What you are asked to do: Every line in the records below between the one holding "Identify the click" and the one holding "[Close] (1434, 587)", inclusive, is to be set down exactly; all other lines are to be left out.

Extracted entries:

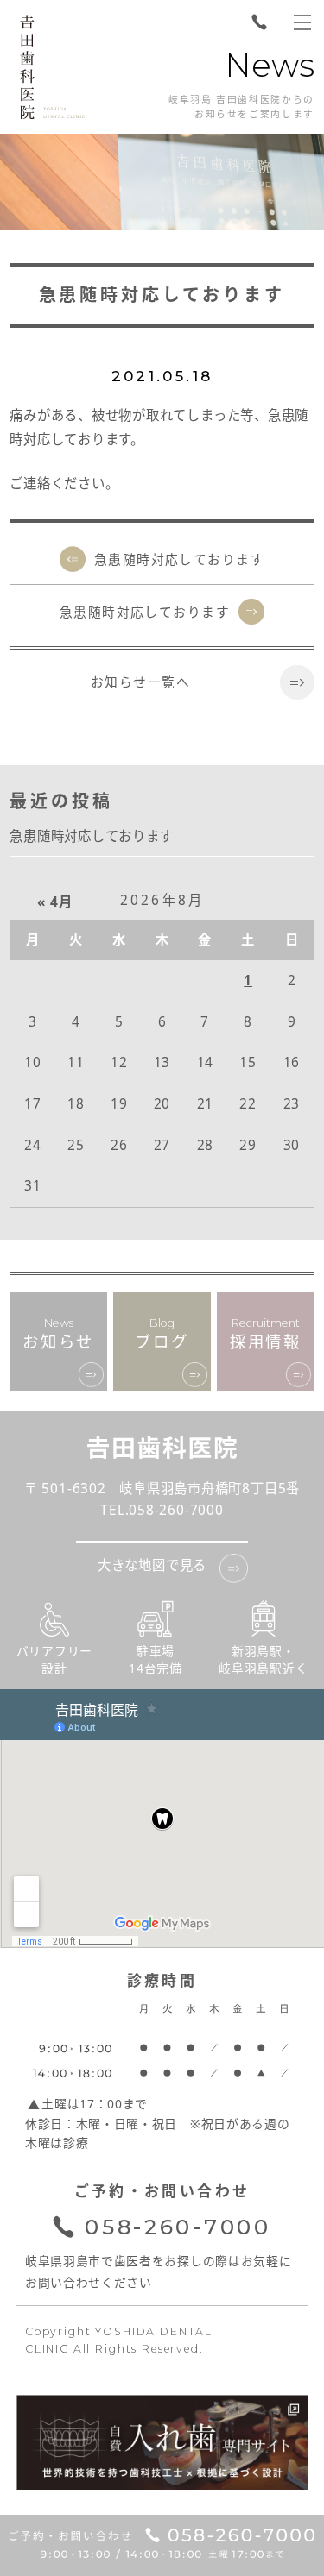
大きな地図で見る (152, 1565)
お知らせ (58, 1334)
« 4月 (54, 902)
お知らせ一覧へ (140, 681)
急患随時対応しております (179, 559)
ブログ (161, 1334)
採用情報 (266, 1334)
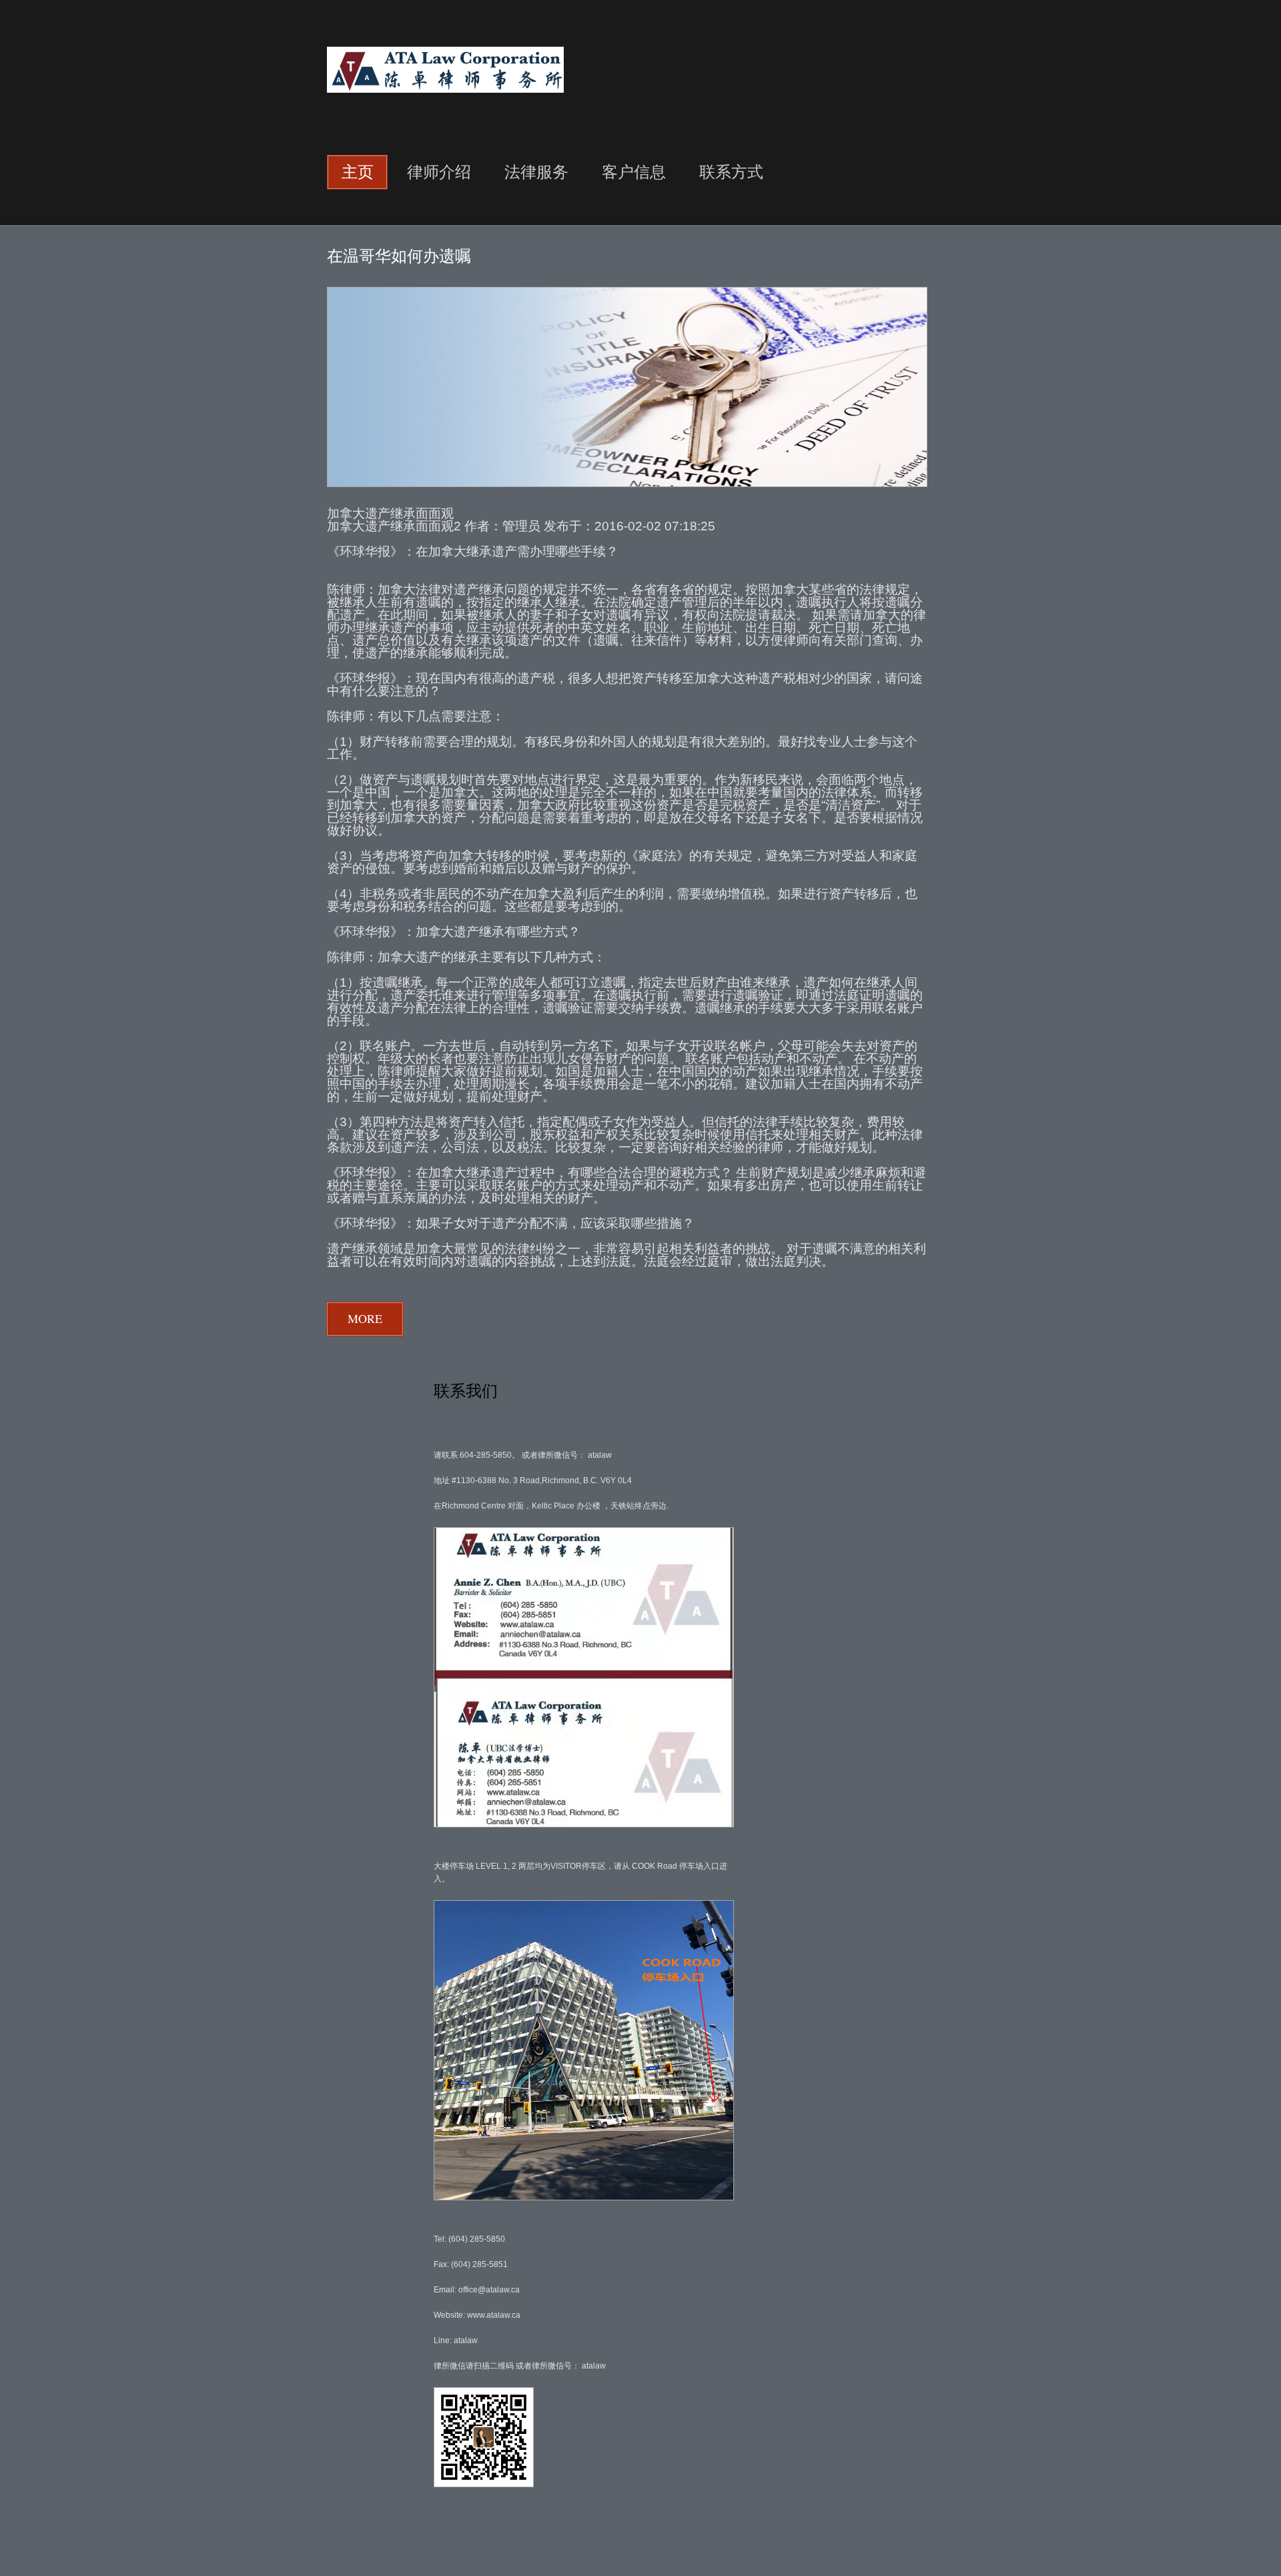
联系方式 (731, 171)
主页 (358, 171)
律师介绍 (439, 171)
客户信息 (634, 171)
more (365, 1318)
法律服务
==
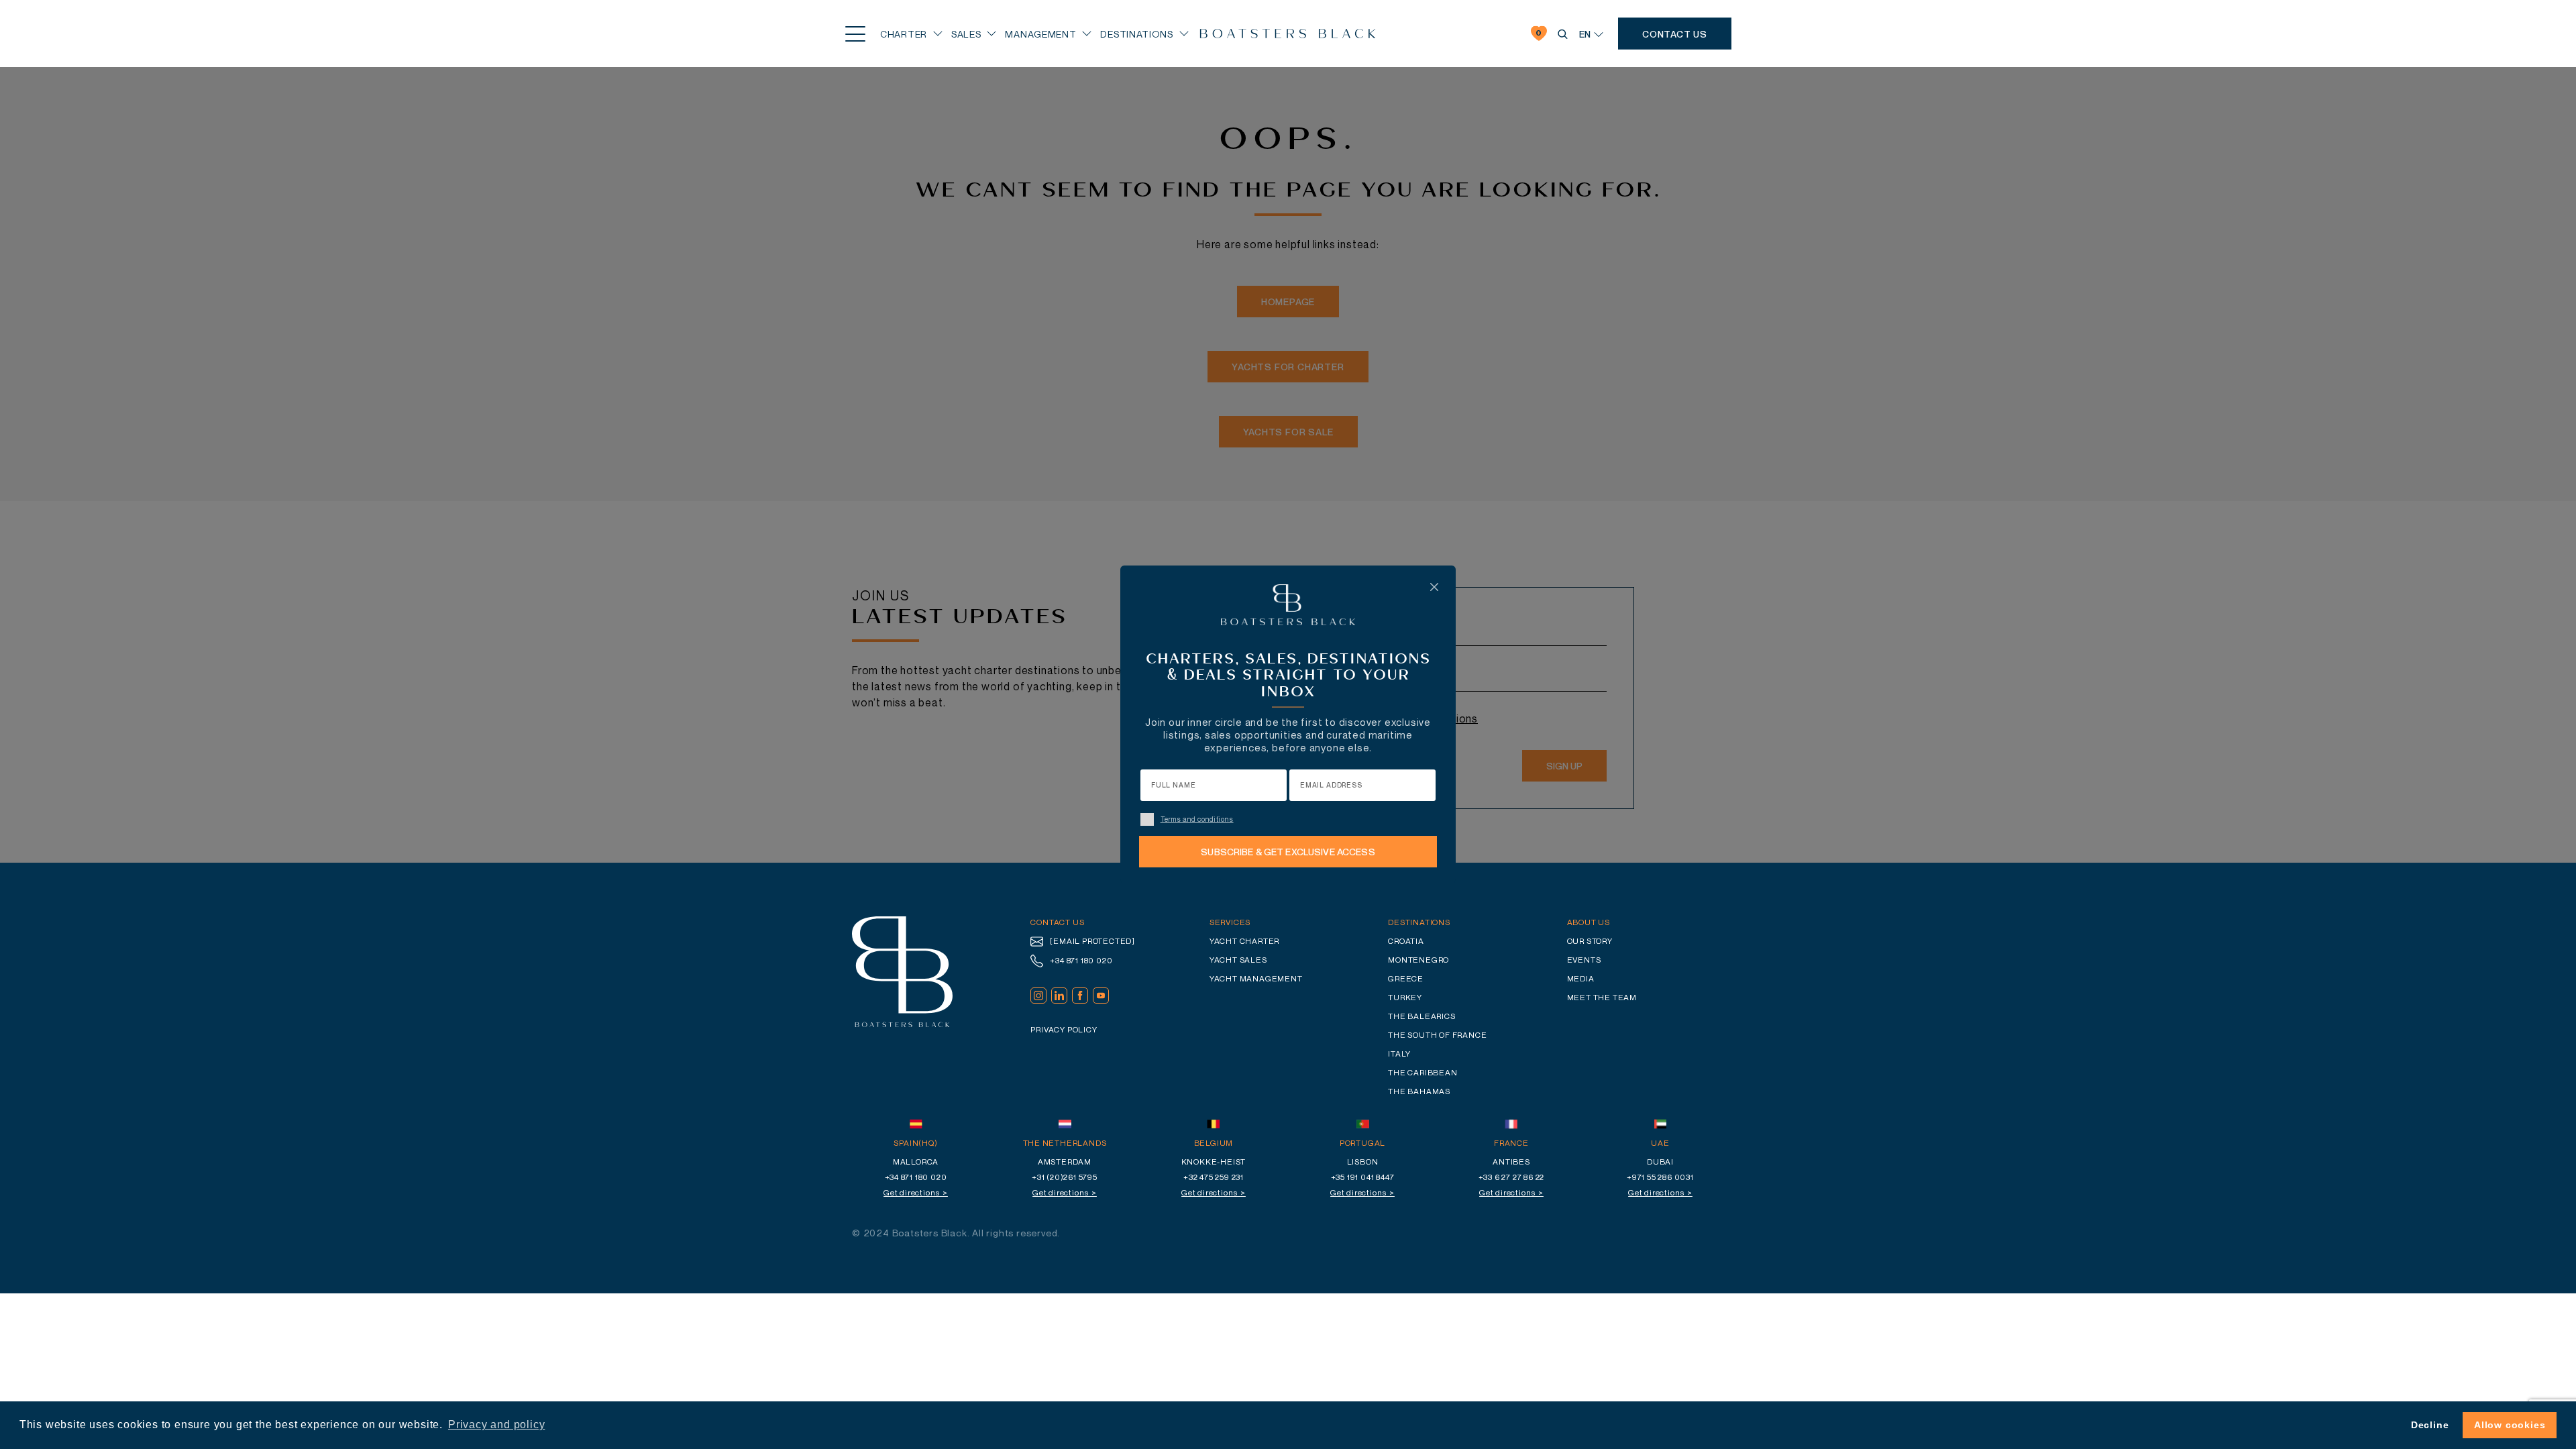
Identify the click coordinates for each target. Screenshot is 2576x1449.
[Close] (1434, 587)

Answer to this problem:
Identify the click coordinates for each target. Screenshot is 2576x1449.
[Close] (1434, 587)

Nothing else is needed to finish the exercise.